[Information provided Boundary: Start]

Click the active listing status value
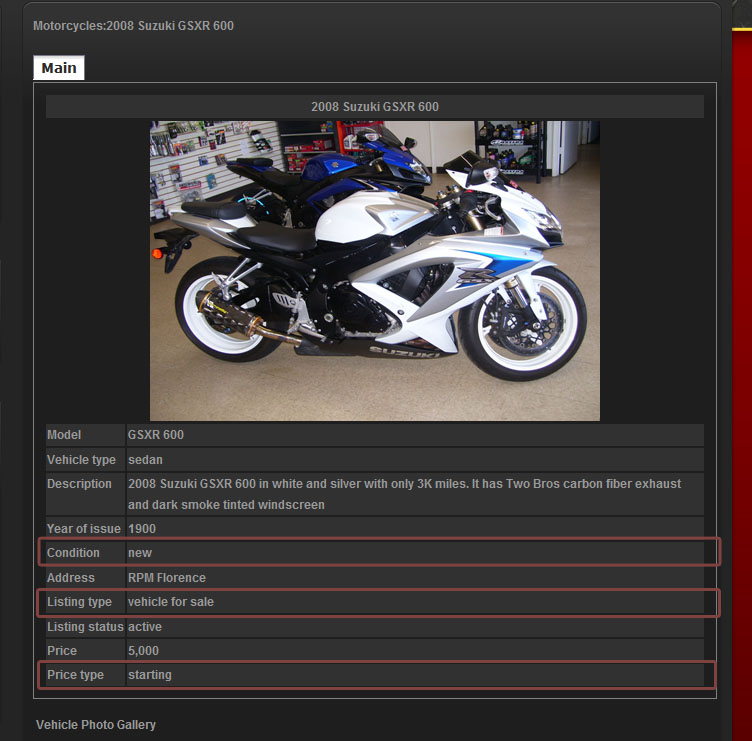 tap(145, 627)
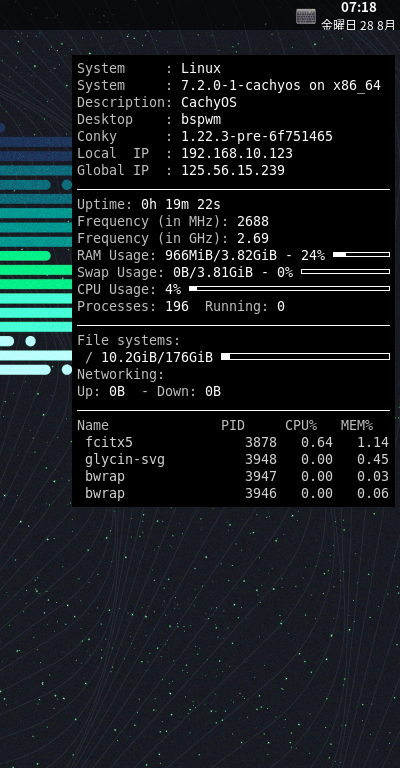The height and width of the screenshot is (768, 400).
Task: Click the Processes count 196
Action: click(177, 307)
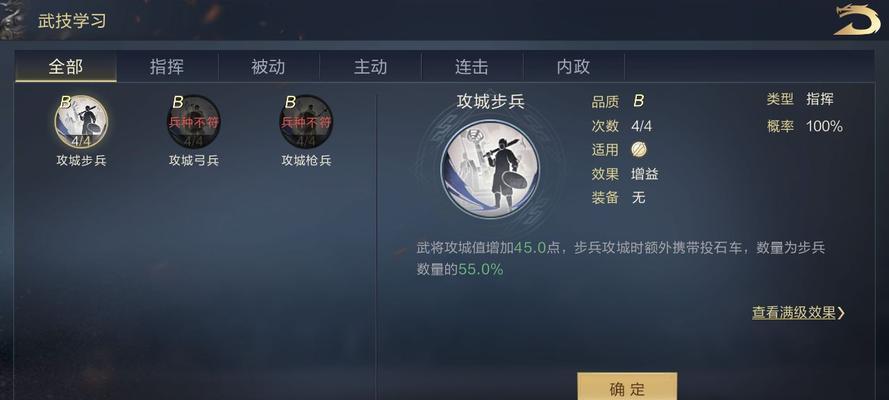889x400 pixels.
Task: Click the large 攻城步兵 detail portrait
Action: 490,168
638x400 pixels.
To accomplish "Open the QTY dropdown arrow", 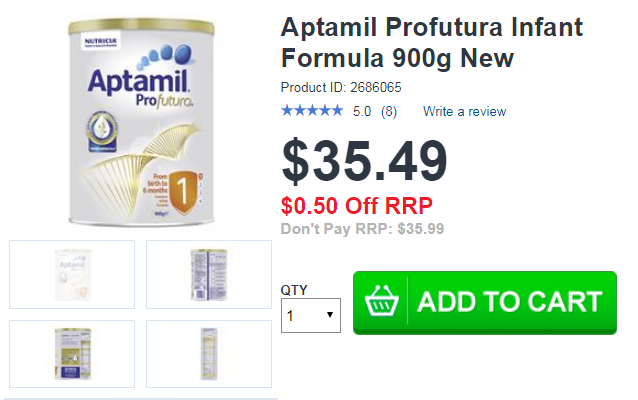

[Information provided Boundary: End]

## What you are asked to do
The expected output is the exact run of lines from the first line of the material above through the line that contains "638x400 pixels.", minus any pictures.

## Solution for this task
Click the active listing status value
 tap(145, 627)
The height and width of the screenshot is (768, 400).
Task: Click the Processes count 196
Action: click(177, 307)
889x400 pixels.
Task: Click the large 攻城步兵 detail portrait
Action: 490,168
638x400 pixels.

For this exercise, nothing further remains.